__Requirement__
Write each line exactly as it stands, from the line containing "Laisvalaikis (726, 27)" through the end of the data.

== Segment start ==

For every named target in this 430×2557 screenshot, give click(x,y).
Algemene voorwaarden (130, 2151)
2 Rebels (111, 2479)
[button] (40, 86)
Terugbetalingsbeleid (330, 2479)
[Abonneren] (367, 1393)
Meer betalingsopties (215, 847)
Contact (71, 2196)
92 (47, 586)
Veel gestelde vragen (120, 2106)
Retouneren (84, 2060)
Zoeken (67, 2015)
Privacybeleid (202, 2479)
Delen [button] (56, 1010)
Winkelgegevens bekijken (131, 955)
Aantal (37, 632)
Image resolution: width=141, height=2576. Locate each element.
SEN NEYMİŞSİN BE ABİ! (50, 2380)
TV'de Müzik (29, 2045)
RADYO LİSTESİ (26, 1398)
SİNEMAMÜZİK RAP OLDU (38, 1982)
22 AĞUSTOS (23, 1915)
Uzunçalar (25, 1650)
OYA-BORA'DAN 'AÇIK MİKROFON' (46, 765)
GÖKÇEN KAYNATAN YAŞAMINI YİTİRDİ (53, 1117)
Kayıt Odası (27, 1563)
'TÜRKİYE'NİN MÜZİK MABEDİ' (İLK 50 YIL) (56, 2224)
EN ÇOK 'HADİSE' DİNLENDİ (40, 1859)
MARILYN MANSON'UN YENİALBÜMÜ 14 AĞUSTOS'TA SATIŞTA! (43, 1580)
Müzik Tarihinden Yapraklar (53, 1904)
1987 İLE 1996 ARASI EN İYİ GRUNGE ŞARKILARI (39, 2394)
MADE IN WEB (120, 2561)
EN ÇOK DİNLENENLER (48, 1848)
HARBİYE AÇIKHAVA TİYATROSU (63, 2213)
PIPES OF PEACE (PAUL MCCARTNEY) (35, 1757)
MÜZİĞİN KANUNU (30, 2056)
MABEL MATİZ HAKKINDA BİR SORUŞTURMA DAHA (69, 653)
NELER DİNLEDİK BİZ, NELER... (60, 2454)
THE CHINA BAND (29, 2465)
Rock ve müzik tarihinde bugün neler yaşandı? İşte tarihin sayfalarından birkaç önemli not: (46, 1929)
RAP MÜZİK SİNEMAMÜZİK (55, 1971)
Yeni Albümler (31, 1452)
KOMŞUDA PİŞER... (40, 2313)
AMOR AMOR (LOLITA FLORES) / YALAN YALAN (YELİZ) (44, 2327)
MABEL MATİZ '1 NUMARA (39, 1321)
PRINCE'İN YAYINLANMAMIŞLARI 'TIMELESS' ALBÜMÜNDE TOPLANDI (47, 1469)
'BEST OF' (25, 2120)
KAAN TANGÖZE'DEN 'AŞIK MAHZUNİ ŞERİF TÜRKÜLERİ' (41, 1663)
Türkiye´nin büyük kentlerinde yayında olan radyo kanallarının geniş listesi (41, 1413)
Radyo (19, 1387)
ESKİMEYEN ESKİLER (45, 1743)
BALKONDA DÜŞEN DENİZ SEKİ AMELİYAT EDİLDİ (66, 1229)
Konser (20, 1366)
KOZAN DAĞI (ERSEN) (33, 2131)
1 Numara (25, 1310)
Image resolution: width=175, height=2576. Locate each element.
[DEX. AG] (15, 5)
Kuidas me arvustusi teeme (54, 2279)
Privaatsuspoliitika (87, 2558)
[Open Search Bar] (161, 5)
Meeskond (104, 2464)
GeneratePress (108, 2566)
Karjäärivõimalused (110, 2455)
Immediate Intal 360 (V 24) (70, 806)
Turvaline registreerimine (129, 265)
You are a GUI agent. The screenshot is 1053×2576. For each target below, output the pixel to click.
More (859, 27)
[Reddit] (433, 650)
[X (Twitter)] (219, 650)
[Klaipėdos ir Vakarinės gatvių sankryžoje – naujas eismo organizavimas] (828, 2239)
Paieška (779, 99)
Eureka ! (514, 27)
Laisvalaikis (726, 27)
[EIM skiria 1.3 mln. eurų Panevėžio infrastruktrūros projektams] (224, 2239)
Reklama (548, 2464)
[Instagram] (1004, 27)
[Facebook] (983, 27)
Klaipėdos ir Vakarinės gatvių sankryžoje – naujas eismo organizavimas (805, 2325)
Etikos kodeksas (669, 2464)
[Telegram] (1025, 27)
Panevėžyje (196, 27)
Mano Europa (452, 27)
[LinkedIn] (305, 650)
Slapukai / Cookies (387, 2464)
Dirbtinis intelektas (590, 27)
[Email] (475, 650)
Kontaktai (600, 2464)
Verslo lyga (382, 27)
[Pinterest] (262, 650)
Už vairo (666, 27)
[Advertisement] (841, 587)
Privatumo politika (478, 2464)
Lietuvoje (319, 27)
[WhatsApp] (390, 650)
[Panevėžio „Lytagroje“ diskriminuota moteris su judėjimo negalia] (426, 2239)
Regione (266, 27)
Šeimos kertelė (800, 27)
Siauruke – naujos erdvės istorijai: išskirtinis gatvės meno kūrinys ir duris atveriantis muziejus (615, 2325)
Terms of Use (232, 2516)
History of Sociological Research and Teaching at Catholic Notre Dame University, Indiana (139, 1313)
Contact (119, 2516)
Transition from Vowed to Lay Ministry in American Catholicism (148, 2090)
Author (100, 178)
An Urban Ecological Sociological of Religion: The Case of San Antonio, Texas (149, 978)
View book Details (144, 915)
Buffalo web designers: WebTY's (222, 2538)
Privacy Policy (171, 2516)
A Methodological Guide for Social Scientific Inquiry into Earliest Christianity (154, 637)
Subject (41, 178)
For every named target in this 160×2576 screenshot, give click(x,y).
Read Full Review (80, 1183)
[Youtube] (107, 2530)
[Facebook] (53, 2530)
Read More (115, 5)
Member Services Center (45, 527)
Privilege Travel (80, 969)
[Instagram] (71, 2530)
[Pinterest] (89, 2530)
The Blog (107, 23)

== Segment end ==

__Your solution__
Laisvalaikis (726, 27)
[EIM skiria 1.3 mln. eurų Panevėžio infrastruktrūros projektams] (224, 2239)
Reklama (548, 2464)
[Instagram] (1004, 27)
[Facebook] (983, 27)
Klaipėdos ir Vakarinės gatvių sankryžoje – naujas eismo organizavimas (805, 2325)
Etikos kodeksas (669, 2464)
[Telegram] (1025, 27)
Panevėžyje (196, 27)
Mano Europa (452, 27)
[LinkedIn] (305, 650)
Slapukai / Cookies (387, 2464)
Dirbtinis intelektas (590, 27)
[Email] (475, 650)
Kontaktai (600, 2464)
Verslo lyga (382, 27)
[Pinterest] (262, 650)
Už vairo (666, 27)
[Advertisement] (841, 587)
Privatumo politika (478, 2464)
Lietuvoje (319, 27)
[WhatsApp] (390, 650)
[Panevėžio „Lytagroje“ diskriminuota moteris su judėjimo negalia] (426, 2239)
Regione (266, 27)
Šeimos kertelė (800, 27)
Siauruke – naujos erdvės istorijai: išskirtinis gatvės meno kūrinys ir duris atveriantis muziejus (615, 2325)
Terms of Use (232, 2516)
History of Sociological Research and Teaching at Catholic Notre Dame University, Indiana (139, 1313)
Contact (119, 2516)
Transition from Vowed to Lay Ministry in American Catholicism (148, 2090)
Author (100, 178)
An Urban Ecological Sociological of Religion: The Case of San Antonio, Texas (149, 978)
View book Details (144, 915)
Buffalo web designers: WebTY's (222, 2538)
Privacy Policy (171, 2516)
A Methodological Guide for Social Scientific Inquiry into Earliest Christianity (154, 637)
Subject (41, 178)
For every named target in this 160×2576 screenshot, give click(x,y).
Read Full Review (80, 1183)
[Youtube] (107, 2530)
[Facebook] (53, 2530)
Read More (115, 5)
Member Services Center (45, 527)
Privilege Travel (80, 969)
[Instagram] (71, 2530)
[Pinterest] (89, 2530)
The Blog (107, 23)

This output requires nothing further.